Die EWR-Vorlage vom 6. Dezember 1992 zählt zu den wichtigsten Abstimmungen der Schweiz in der Nachkriegszeit. Das Volks-Nein markierte den Beginn des Bilateralismus.

Demonstrationen nach dem EWR-Nein
Rund 6000 Menschen demonstrieren am 19. Dezember 1992 vor dem Bundeshaus nach dem Nein zum EWR-Beitritt. (Bild: Keystone)

Für Michael Hermann (45), Geschäftsführer der Forschungsstelle Sotomo in Zürich, ist klar: «Die Vorlage zum Europäischen Wirtschaftsraum (EWR) zählt historisch zu den folgenreichsten Abstimmungen in der Schweiz. Bei einem EWR-Ja wäre die Masseneinwanderungsinitiative viele Jahre später gar nicht realisiert worden.» Als EWR-Mitglied hätte sich die Schweiz an Kontingente zur Einwanderung halten müssen, begründet der Politgeograf.
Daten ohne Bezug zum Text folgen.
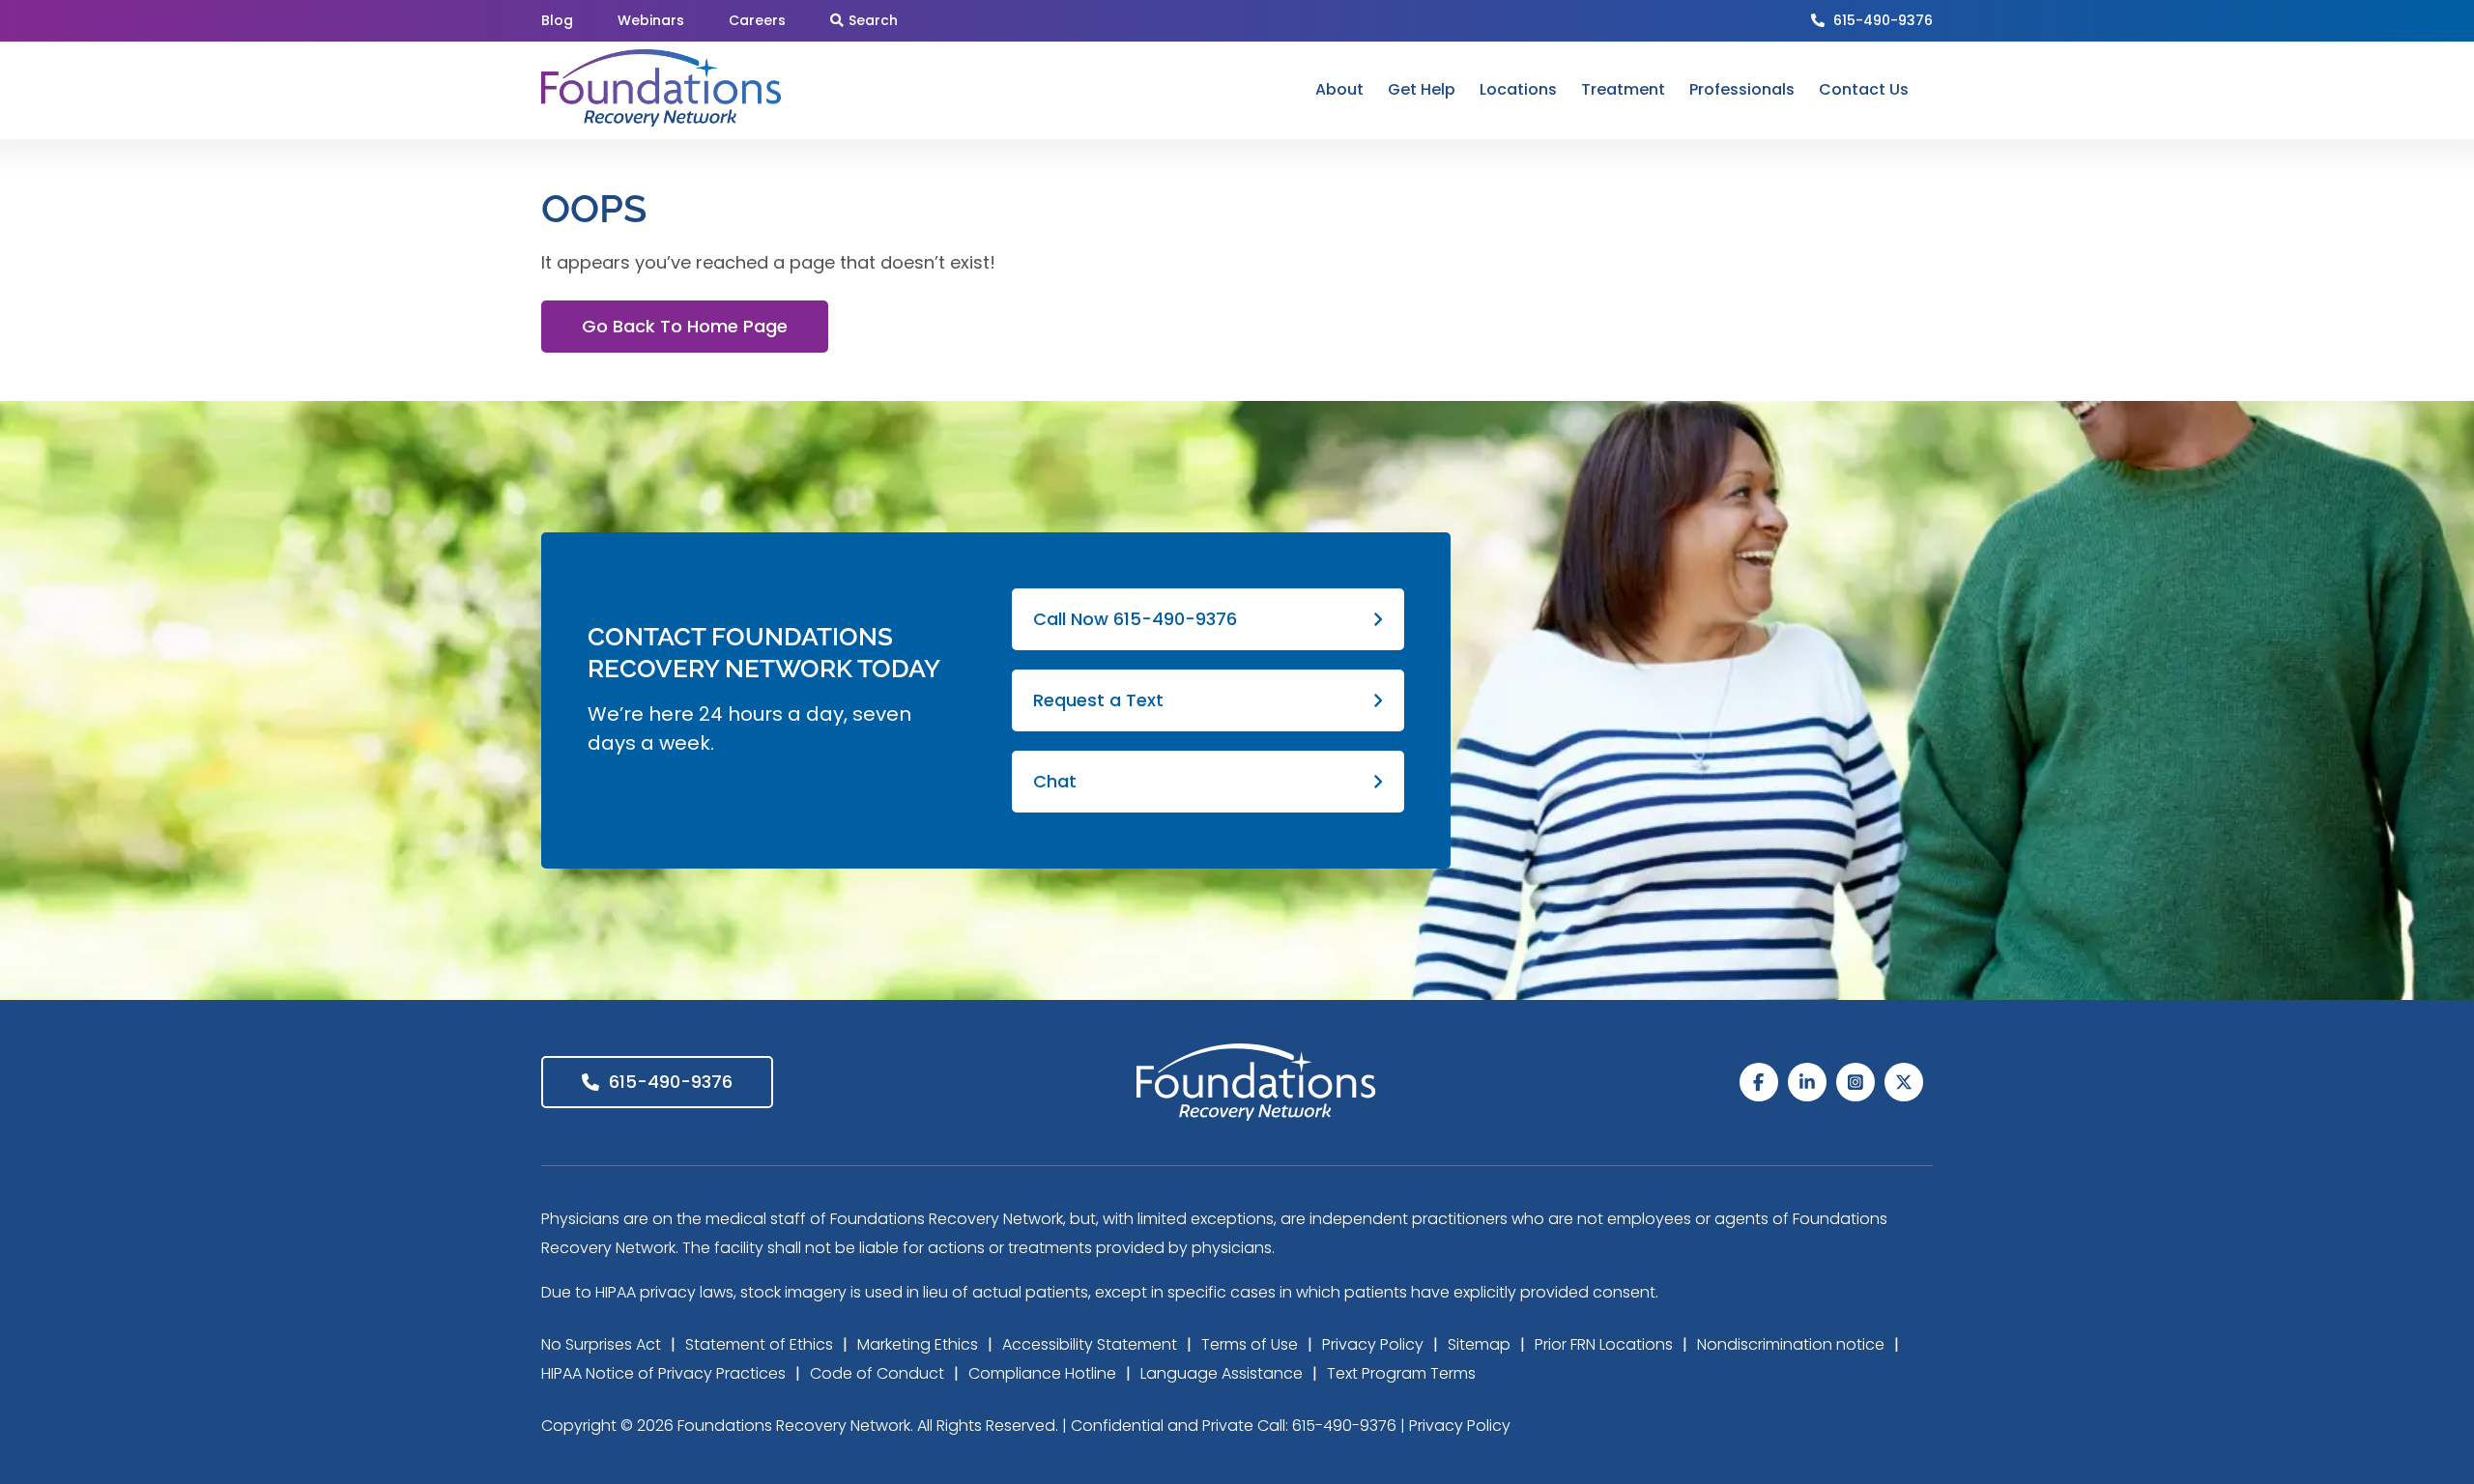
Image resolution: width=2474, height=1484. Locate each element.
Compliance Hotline (1042, 1373)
Der Historiker Jakob Tanner (66) urteilt ähnlich: «Die EWR-Abstimmung war eine wichtige innenpolitische Weichenstellung im Verhältnis Schweiz – Europa.» Danach sei in der Schweiz der Bilateralismus erfunden worden.
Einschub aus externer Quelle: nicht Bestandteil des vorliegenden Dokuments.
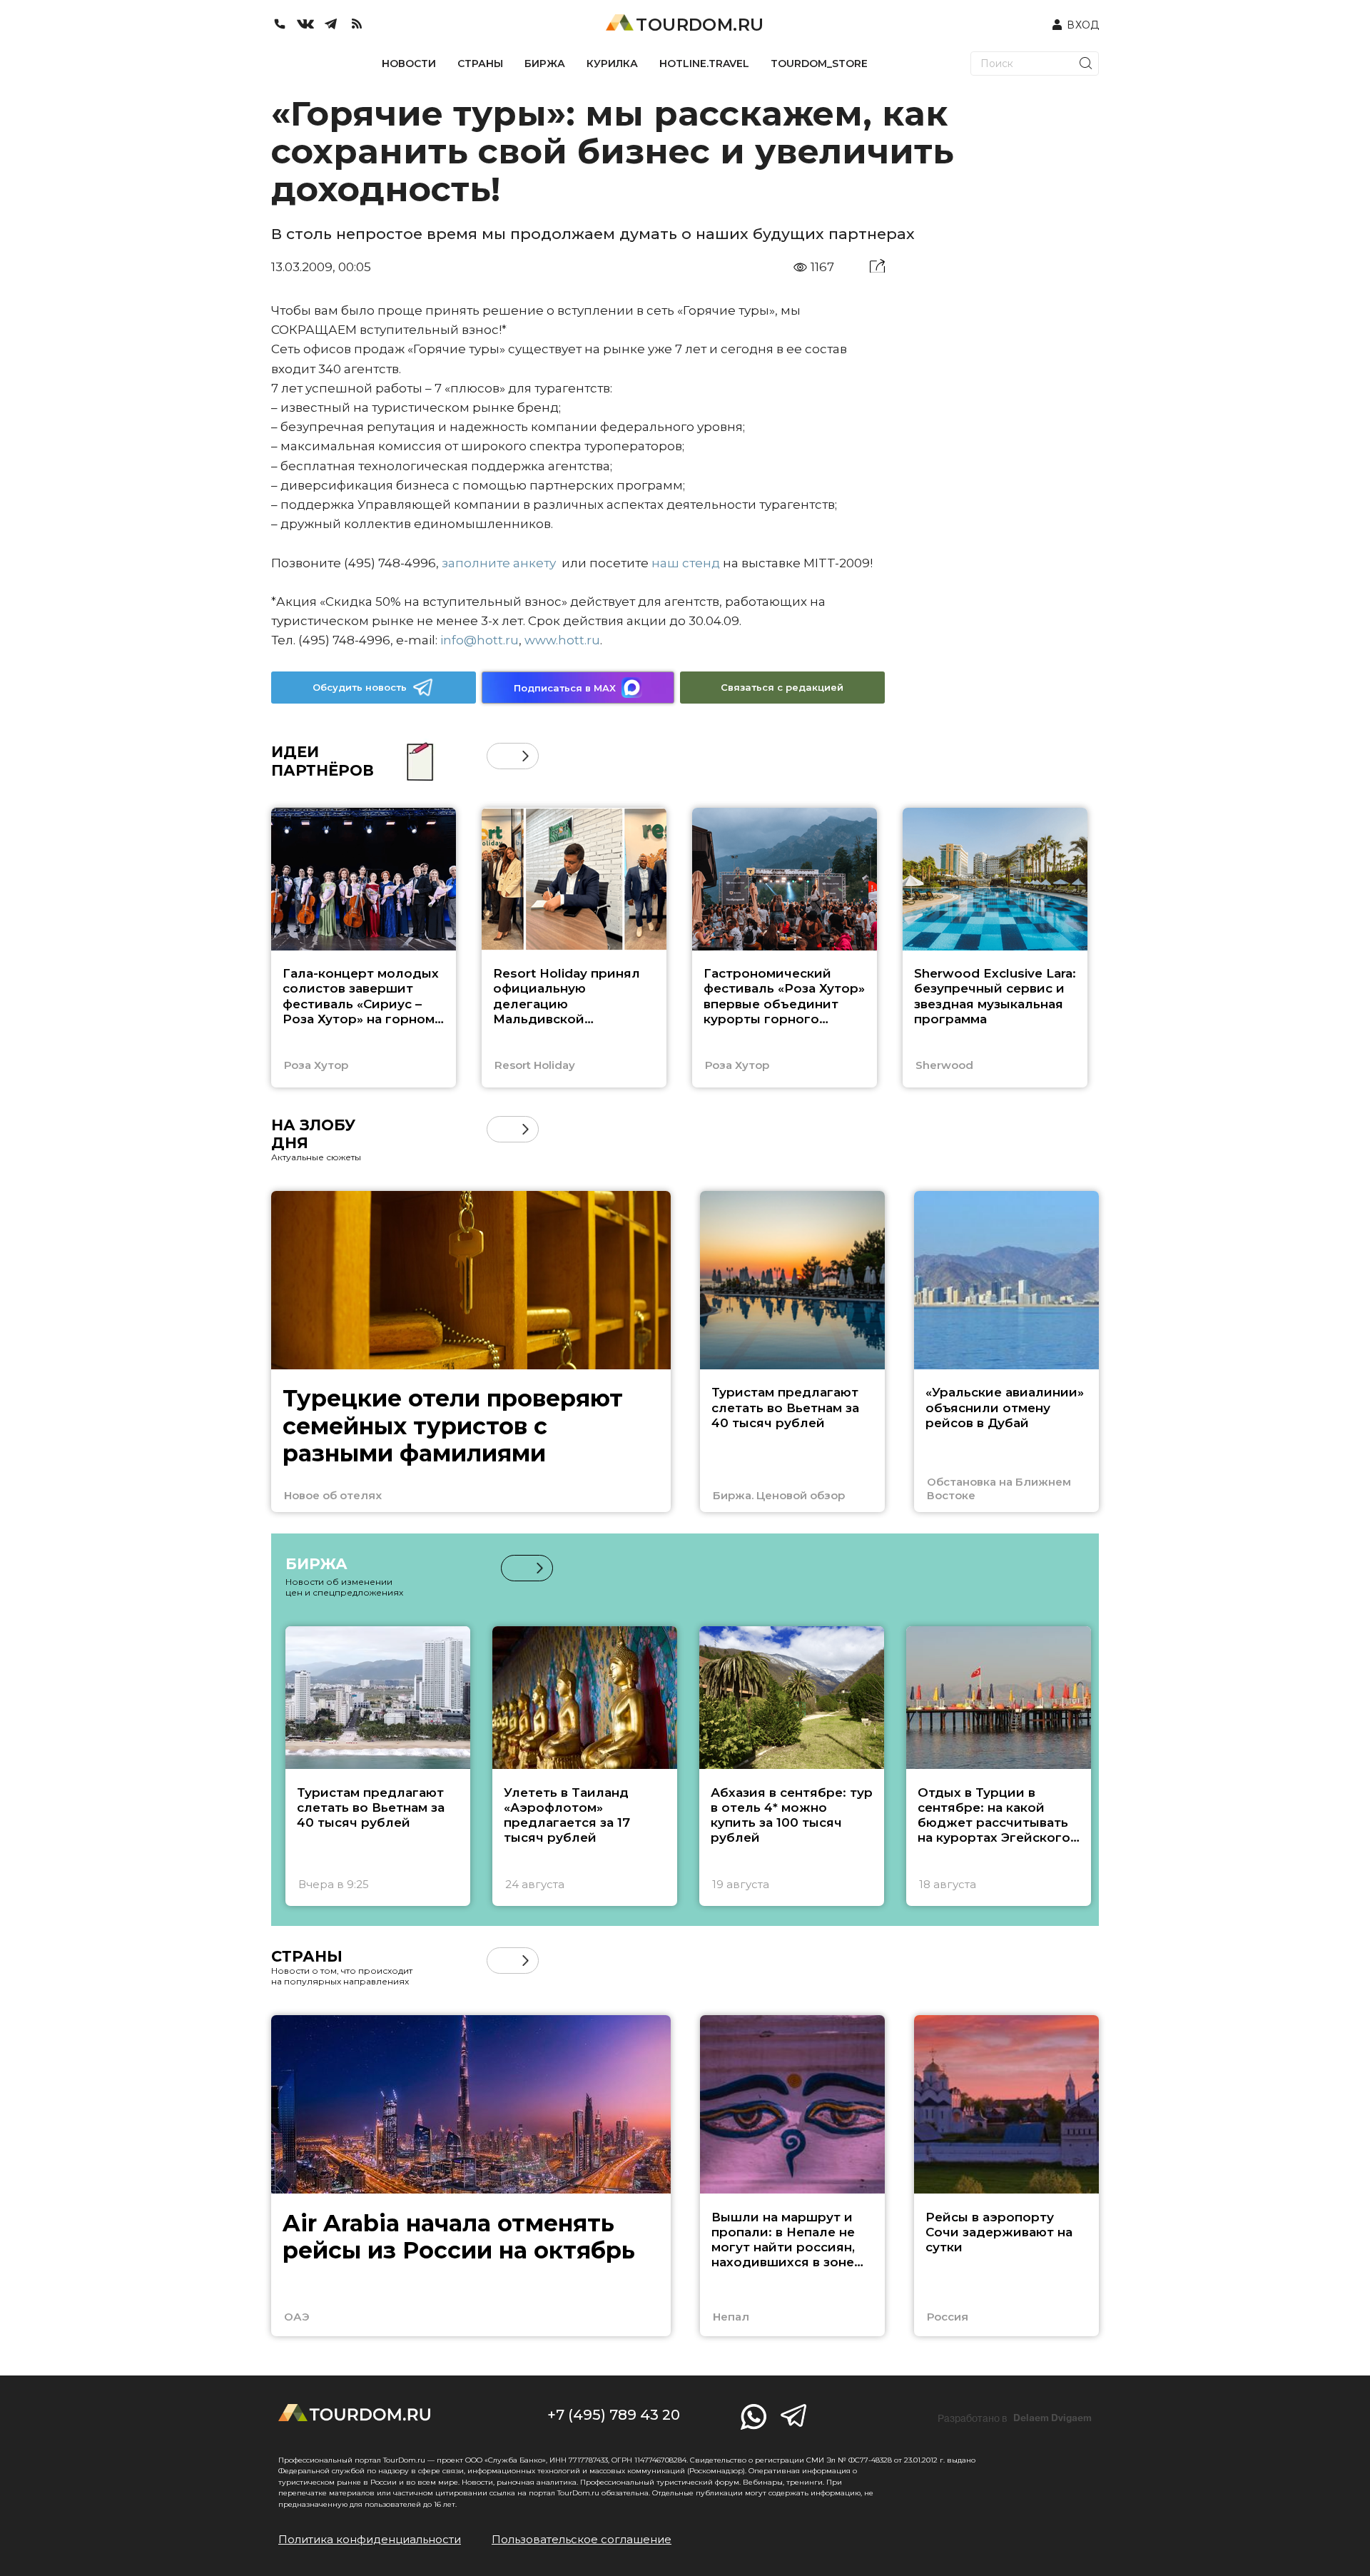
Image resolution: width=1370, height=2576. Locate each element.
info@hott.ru (479, 640)
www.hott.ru (562, 640)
Hermann bezeichnet die 90er-Jahre nach der bleiernen Schwere des Kalten Kriegs als Jahrzehnt des Aufbruchs mit Politikern wie Bill Clinton, Tony Blair und Gerhard Schröder, «die den dritten Weg verkörperten». Und in dem Jahrzehnt, als in der Schweiz gleich drei Landsgemeinden abgeschafft wurden, kam es am 1. August 1991 zur berühmten Rede des damaligen Nationalratspräsidenten Ulrich Bremi, der als Wirtschaftsfreisinniger rhetorisch fragte: «Wohin brechen wir auf? Die Antwort kann nur lauten: Europa.»
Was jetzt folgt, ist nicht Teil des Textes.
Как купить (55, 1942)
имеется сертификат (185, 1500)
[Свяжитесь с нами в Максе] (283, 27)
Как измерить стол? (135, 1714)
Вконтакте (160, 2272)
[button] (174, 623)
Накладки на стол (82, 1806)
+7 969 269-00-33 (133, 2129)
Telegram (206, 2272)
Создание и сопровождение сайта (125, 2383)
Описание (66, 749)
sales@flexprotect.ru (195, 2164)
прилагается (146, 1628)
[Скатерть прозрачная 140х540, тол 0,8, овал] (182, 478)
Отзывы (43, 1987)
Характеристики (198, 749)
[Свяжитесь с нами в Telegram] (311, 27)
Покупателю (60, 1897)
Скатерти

«Aktenzeichen EWR – bald gelöst?»

Im Vorfeld der Abstimmung startete der Brückenbauer eine EWR-Serie und beschäftigte sich mit dem Thema. Zum Auftakt titelte er am 5. August 1992 «Aktenzeichen EWR – bald gelöst?» und schrieb: «Wenn die Schweiz dem Europäischen Wirtschaftsraum fernbleibt, werden noch mehr Investitionen ins Ausland verlagert. Dann ginge es wirklich um Arbeitsplätze – und ­‹as Läbige›.»